The job is to output each record again, character for character.

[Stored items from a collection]
□ □ □ □ □ □ □

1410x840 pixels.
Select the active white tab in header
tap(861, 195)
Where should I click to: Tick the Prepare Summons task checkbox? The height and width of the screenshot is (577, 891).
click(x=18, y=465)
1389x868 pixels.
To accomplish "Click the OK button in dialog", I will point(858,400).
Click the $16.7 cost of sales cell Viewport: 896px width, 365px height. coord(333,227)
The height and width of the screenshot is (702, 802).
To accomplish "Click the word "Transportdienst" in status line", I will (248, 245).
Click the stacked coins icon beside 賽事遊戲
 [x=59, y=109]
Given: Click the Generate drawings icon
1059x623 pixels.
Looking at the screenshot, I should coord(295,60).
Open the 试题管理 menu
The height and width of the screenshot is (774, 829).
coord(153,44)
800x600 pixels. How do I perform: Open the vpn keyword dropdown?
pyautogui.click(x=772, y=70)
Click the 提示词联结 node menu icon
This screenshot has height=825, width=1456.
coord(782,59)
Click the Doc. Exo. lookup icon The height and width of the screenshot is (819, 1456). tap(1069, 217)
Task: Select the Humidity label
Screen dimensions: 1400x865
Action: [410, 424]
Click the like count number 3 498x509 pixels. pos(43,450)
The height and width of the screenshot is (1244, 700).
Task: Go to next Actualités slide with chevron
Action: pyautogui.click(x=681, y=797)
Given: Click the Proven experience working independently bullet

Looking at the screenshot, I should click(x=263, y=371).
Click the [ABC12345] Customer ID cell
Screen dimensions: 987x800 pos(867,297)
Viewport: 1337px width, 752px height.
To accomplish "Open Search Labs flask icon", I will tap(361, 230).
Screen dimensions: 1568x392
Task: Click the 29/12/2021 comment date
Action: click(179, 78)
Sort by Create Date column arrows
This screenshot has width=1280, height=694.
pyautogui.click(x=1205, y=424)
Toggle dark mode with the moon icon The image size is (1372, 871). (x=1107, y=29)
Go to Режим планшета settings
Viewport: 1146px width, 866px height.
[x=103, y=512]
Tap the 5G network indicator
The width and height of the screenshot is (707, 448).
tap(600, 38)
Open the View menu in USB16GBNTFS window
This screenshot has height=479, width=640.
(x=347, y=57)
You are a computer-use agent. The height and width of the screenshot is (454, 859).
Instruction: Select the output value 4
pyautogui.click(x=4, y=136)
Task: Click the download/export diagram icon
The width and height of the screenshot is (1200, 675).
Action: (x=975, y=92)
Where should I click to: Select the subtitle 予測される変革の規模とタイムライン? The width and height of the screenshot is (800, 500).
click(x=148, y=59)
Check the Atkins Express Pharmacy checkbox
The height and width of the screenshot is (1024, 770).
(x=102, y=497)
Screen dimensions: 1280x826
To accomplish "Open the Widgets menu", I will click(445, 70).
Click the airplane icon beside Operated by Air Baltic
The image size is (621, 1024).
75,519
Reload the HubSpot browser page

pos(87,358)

□ □ □ □ □ □ □

Solved problem
1410x840 pixels.
Select the active white tab in header
tap(861, 195)
Where should I click to: Tick the Prepare Summons task checkbox? The height and width of the screenshot is (577, 891).
click(x=18, y=465)
1389x868 pixels.
To accomplish "Click the OK button in dialog", I will point(858,400).
Click the $16.7 cost of sales cell Viewport: 896px width, 365px height. coord(333,227)
The height and width of the screenshot is (702, 802).
To accomplish "Click the word "Transportdienst" in status line", I will (248, 245).
Click the stacked coins icon beside 賽事遊戲
 [x=59, y=109]
Given: Click the Generate drawings icon
1059x623 pixels.
Looking at the screenshot, I should coord(295,60).
Open the 试题管理 menu
The height and width of the screenshot is (774, 829).
coord(153,44)
800x600 pixels. How do I perform: Open the vpn keyword dropdown?
pyautogui.click(x=772, y=70)
Click the 提示词联结 node menu icon
This screenshot has height=825, width=1456.
coord(782,59)
Click the Doc. Exo. lookup icon The height and width of the screenshot is (819, 1456). tap(1069, 217)
Task: Select the Humidity label
Screen dimensions: 1400x865
Action: [410, 424]
Click the like count number 3 498x509 pixels. pos(43,450)
The height and width of the screenshot is (1244, 700).
Task: Go to next Actualités slide with chevron
Action: pyautogui.click(x=681, y=797)
Given: Click the Proven experience working independently bullet

Looking at the screenshot, I should click(x=263, y=371).
Click the [ABC12345] Customer ID cell
Screen dimensions: 987x800 pos(867,297)
Viewport: 1337px width, 752px height.
To accomplish "Open Search Labs flask icon", I will tap(361, 230).
Screen dimensions: 1568x392
Task: Click the 29/12/2021 comment date
Action: click(179, 78)
Sort by Create Date column arrows
This screenshot has width=1280, height=694.
pyautogui.click(x=1205, y=424)
Toggle dark mode with the moon icon The image size is (1372, 871). (x=1107, y=29)
Go to Режим планшета settings
Viewport: 1146px width, 866px height.
[x=103, y=512]
Tap the 5G network indicator
The width and height of the screenshot is (707, 448).
tap(600, 38)
Open the View menu in USB16GBNTFS window
This screenshot has height=479, width=640.
(x=347, y=57)
You are a computer-use agent. The height and width of the screenshot is (454, 859).
Instruction: Select the output value 4
pyautogui.click(x=4, y=136)
Task: Click the download/export diagram icon
The width and height of the screenshot is (1200, 675).
Action: (x=975, y=92)
Where should I click to: Select the subtitle 予測される変革の規模とタイムライン? The width and height of the screenshot is (800, 500).
click(x=148, y=59)
Check the Atkins Express Pharmacy checkbox
The height and width of the screenshot is (1024, 770).
(x=102, y=497)
Screen dimensions: 1280x826
To accomplish "Open the Widgets menu", I will click(445, 70).
Click the airplane icon beside Operated by Air Baltic
The image size is (621, 1024).
75,519
Reload the HubSpot browser page

pos(87,358)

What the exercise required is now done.